In making a negative responsibility determination, a contracting officer is vested with a wide degree of discretion and, of necessity, must rely upon his or her business judgment in exercising that discretion. See International Paint USA, Inc., B-240180, Oct 30, 1990 90-2 CPD para. 349 at 3. Although the determination must be factually supported and made in good faith, the ultimate decision appropriately is left to the agency, since it must bear the effects of any difficulties experienced in obtaining the required performance. For these reasons, we generally will not question a negative determination of responsibility unless the protester can demonstrate bad faith on the part of the agency or a lack of any reasonable basis for the determination. Colonial Press Int'l, Inc., B-403632, Oct. 18, 2010, 2010 CPD para. 247 at 2. Our review is based on the information available to the contracting officer at the time the determination was made. Acquest Dev. LLC, B-287439, June 6, 2001, 2001 CPD para. 101 at 3.

Here, we find that the contracting officer's negative determination of TI JV's responsibility was reasonable. While TI JV submitted with its proposal a letter from DSS granting a top secret facility security clearance, TI JV recognizes that the clearance was based on a restructuring of the joint venture that in essence eliminated two of the joint venture members. Comments at 7. The protester nevertheless argues that there is nothing in the WPS IDIQ contract or the current solicitation that requires joint venture members to maintain particular ownership percentages. Id. The protester further argues that the contracting officer's negative responsibility determination ignored evidence that TI JV, as the wholly owned subsidiary of Torres AES, can and will meet its financial and performance obligations under the contract. Id. at 8.

However, the contemporaneous record shows that TI JV did not just change the ownership percentages of its joint venture members; it eliminated two of the three joint venture members. AR, Tab 4, Response to Cure Notice, at 2. As the agency makes clear, it awarded the IDIQ contract to a joint venture that consisted of three firms; it did not award the contract to an entity that consisted only of Torres AES. The record shows that DOS specifically advised the protester that it did not approve of Torres AES assuming 100-percent member interest in TI JV. Moreover, the record further shows, and the protester acknowledges, that two of the joint venture members did not have top secret facility clearances 120 days after award of the IDIQ contract and still did not have top secret facility clearance as of April 4, when the protester supplemented its corrective action plan with the agency after filing this protest. AR, Tab 8, Supplemental Corrective Action Plan, at 1-2. Based on this record, we find reasonable the contracting officer's judgment that TI JV, as that entity was structured when it received the IDIQ contract, did not possess a top secret facility clearance. Since TI JV did not have the appropriate clearance required by the solicitation, the contracting officer reasonably determined that TI JV was ineligible for award of this task order.[4]

The protest is denied.

Lynn H. Gibson
General Counsel



[1] DSS is the organization that adjudicates all facility clearances for companies under the WPS multiple-award IDIQ contract. Contracting Officer's Statement at 3 n.1.

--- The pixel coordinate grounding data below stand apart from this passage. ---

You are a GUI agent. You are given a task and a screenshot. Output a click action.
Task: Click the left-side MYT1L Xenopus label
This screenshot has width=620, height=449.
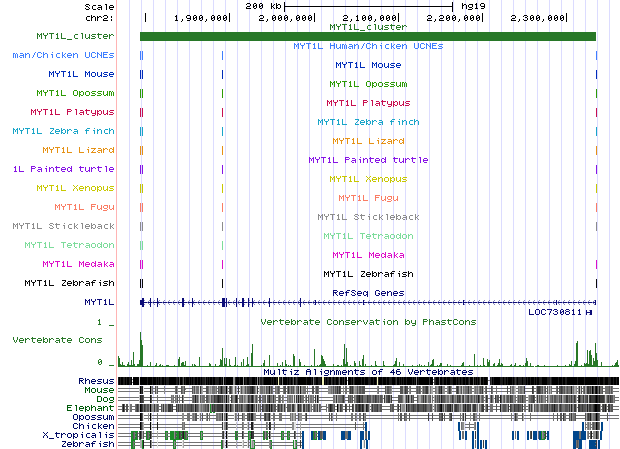click(x=75, y=188)
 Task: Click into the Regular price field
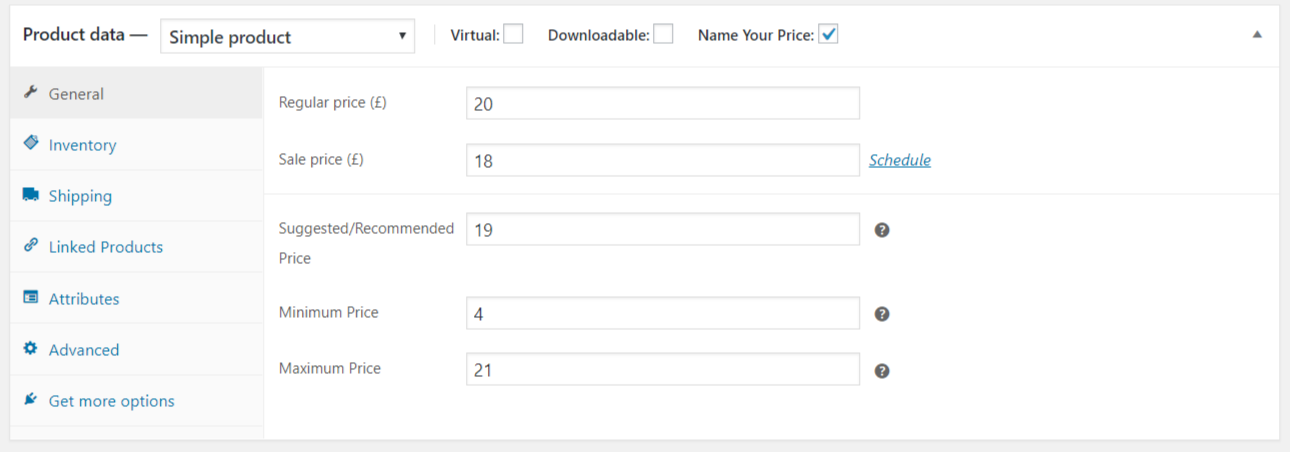coord(662,104)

[2] TI JV did not challenge the requirement for a top secret facility clearance.

[3] The contracting officer surmises that DSS issued a top secret facility clearance to TI JV based on correspondence from TI JV to DSS that indicated that TI JV had dissolved its relationship with Sallyport and BHNA and that Torres AES was now the sole owner of TI JV. Contracting Officer's Statement at 3. The protester admits that Torres AES received its top secret facility clearance after providing DSS documentation showing that Sallyport's and BHNA's rights in the joint venture had been terminated. Comments at 4.

[4] Because we found, above, that TI JV was ineligible for award on other grounds, we need not reach the issue of whether the requirement for a Kurdistani private security company license is unduly restrictive of competition.